> [Passage for review]
*****

If I want to scrape some data I go to Outwit and open the page from within Outwit itself. I like to think of Outwit as a geeky internet browser which allows you to see what's behind the page as well as what you can normally see. For this example I'm going to search for all instances WILLIAM TILLIN in the 1841 England census to keep it small - 3 records.
Normally if I wanted to collect the information for each of these records I would go into each individual record as below and type the information from the screen into my database - or at best copy and paste the information using something like a Firefox addin.
But Outwit works slightly differently.
This is the page of data that I want to "scrape" and this is the page that my scraper will go to and collect the data. I've written the scraper myself based on the html behind this page but I won't go into too much detail here about how I did that as it will make this a really long post. I can do more of an explanation in another post if that would help anybody.
So using the back button in the top left hand corner (just like other web browsers) I get back to my original search results. Then I click on the links button (circled in red below) and this gives me a completely different view of the page.

*****

(Dataset entries)
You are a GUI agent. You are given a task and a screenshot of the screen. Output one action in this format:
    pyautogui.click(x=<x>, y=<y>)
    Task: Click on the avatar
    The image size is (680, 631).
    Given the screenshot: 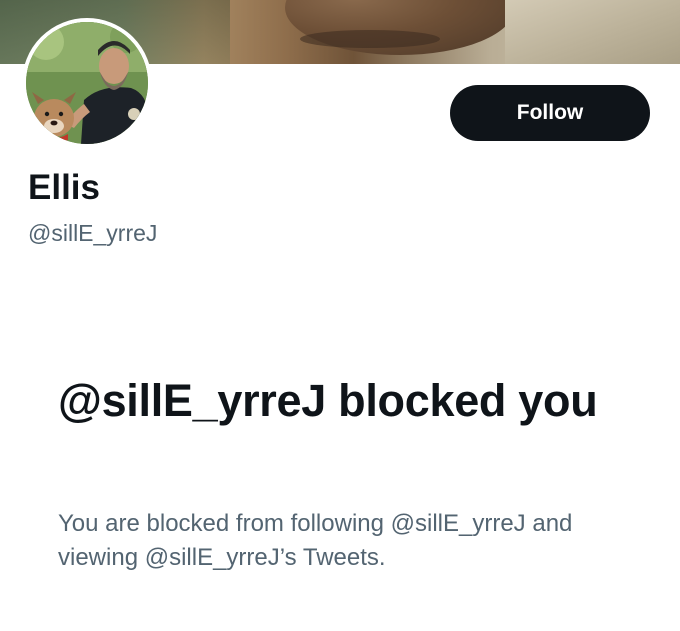 What is the action you would take?
    pyautogui.click(x=87, y=83)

*****

> [Task brief] Summarize the post about scraping census records with Outwit in two sentences. The entries have no connection to the post about scraping census records with Outwit.

> [Result] The writer opens pages from within Outwit, which works like a browser that also shows what is behind a page, and demonstrates with a search for WILLIAM TILLIN in the 1841 England census that returns three records. Rather than typing or copying each record's information by hand, the writer uses a self-written scraper based on the page's html, then goes back to the search results with the back button and clicks the links button to get a completely different view of the page.